From an implementation perspective, the meaningful integration of SP in LGBT+ care contexts is likely to depend on several enabling conditions, including sustainable funding, appropriate professional training in sexual and gender diversity, and the availability of adequately resourced community organizations. Future evaluations would benefit from incorporating measurable implementation indicators, such as uptake and retention among LGBT+ service users, perceived trust and safety, referral completion, and continuity of engagement with community-based resources, alongside health and wellbeing outcomes. Without sustained policy commitment, adequate funding, and inclusive governance structures, there is a risk that SP initiatives may have limited impact on structural drivers of inequality or may unevenly benefit already well-resourced communities. Consistent with wider implementation debates in European primary care, SP should be viewed as a complementary pathway that requires workforce capacity, coordination, and equity-oriented governance to avoid reproducing existing gaps.80
Conclusions
Social prescribing is conceptually aligned with the complex, non-medical determinants of health that shape health inequalities experienced by LGBT+ populations.
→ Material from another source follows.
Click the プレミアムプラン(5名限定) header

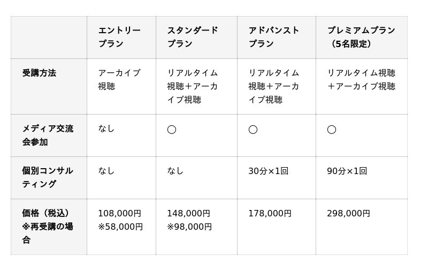click(361, 37)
However, the current evidence base does not support conclusions regarding its effectiveness or equity impact in this context. Empirical studies directly addressing SP for LGBT+ populations are scarce, predominantly descriptive, and methodologically limited, with outcomes rarely disaggregated by sexual orientation or gender identity. Existing service models demonstrate that LGBT+-inclusive SP is feasible in practice, but their effects remain largely unevaluated. Overall, the findings indicate a substantial gap between the theoretical applicability of SP and the availability of robust evidence to inform its implementation for LGBT+ health equity. While practice-based examples suggest feasibility in specific settings, the broader implementation of SP for LGBT+ health equity remains highly context-dependent. The broader implementation of SP for LGBT+ health equity should therefore be approached with caution in the absence of robust evidence on effectiveness and equity impact. For primary care practice, these conclusions emphasize that any consideration of SP should account for organizational context and available community resources.
Use of AI and AI-assisted technologies
The authors declare that generative AI was used in the creation of this manuscript. It was used specifically to assist in translating the manuscript into English, utilizing OpenAI’s ChatGPT. The authors take full responsibility for this use.